Per ragioni familiari, avevo bisogno di produrre una serie di certificazioni, tra cui l’”estratto per riassunto dagli atti di matrimonio”. Tale estratto, per noi italiani residenti all’estero, iscritti all’AIRE, non può essere richiesto dall’autorità consolare, deve farlo il diretto interessato rivolgendosi al Comune della sua ultima residenza in Italia.
Ho quindi chiamato il Comune di Milano, che mi ha rimpallato da un interno all’altro per oltre mezzora (non sto scherzando), in chiamata internazionale: “se desidera...”, “digitare...”, e giù musichette sintetizzate. Il Paese dei call center. Poi è stata la volta del rimpiattino tra i vari uffici: al sesto funzionario a cui ho spiegato daccapo cosa desiderassi, abbiamo scoperto assieme che era il... primo. Il cerchio s’è chiuso.
Insomma, a quel punto vengo affidato finalmente alla persona giusta. Essa mi spiega, ed io rimango sinceramente e piacevolmente sorpreso, che, se lo desidero, essi possono mandarmi l’estratto al mio indirizzo estero per posta prioritaria in dieci giorni lavorativi. L’unico limite, mi dicono, è che bisogna pagare per forza con una carta di credito.

———

▶ **ESERCIZIO DA SVOLGERE**
Modifica il passo del testo tra "Insomma, a quel" e "carta di credito.", estremi inclusi, sostituendo "posta prioritaria" con "corriere espresso". L'elenco riportato più avanti non serve.

▶ **DATI FORNITI**
———

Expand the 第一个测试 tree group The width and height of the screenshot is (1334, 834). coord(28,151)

———

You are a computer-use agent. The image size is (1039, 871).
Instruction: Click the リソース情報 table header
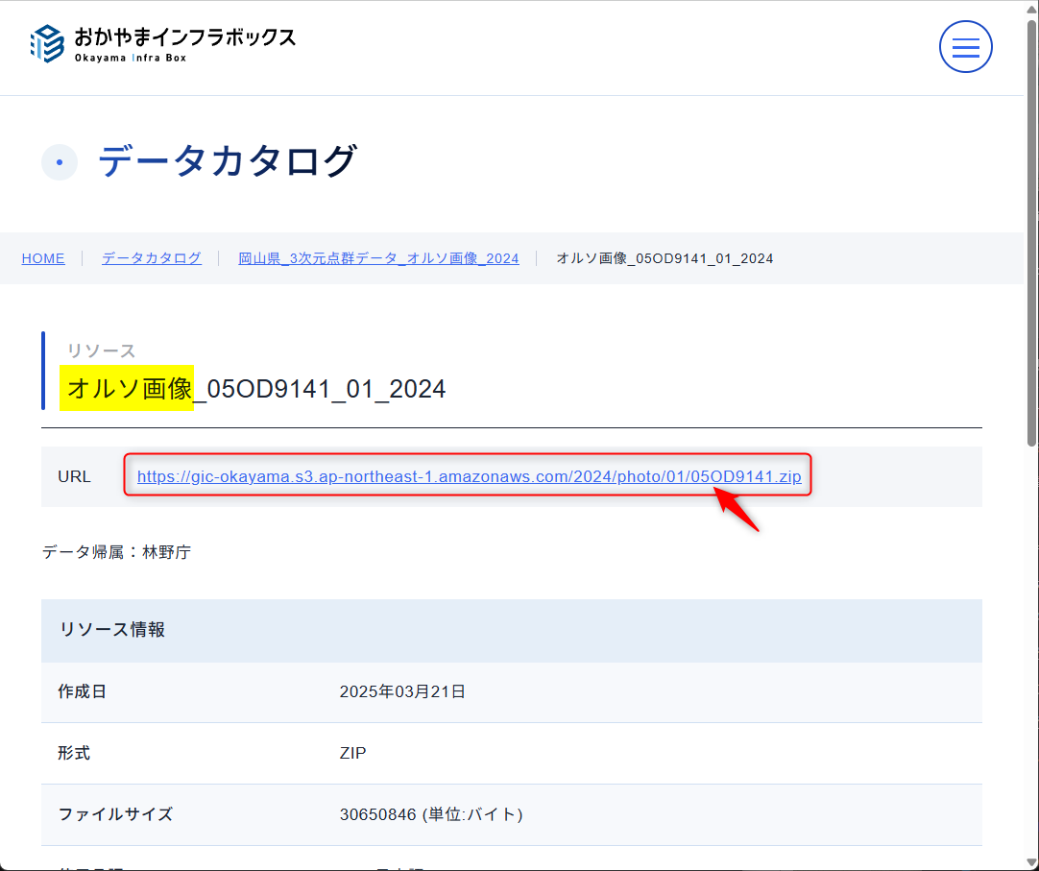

———

▶ **SOLUZIONE**
Insomma, a quel punto vengo affidato finalmente alla persona giusta. Essa mi spiega, ed io rimango sinceramente e piacevolmente sorpreso, che, se lo desidero, essi possono mandarmi l’estratto al mio indirizzo estero per corriere espresso in dieci giorni lavorativi. L’unico limite, mi dicono, è che bisogna pagare per forza con una carta di credito.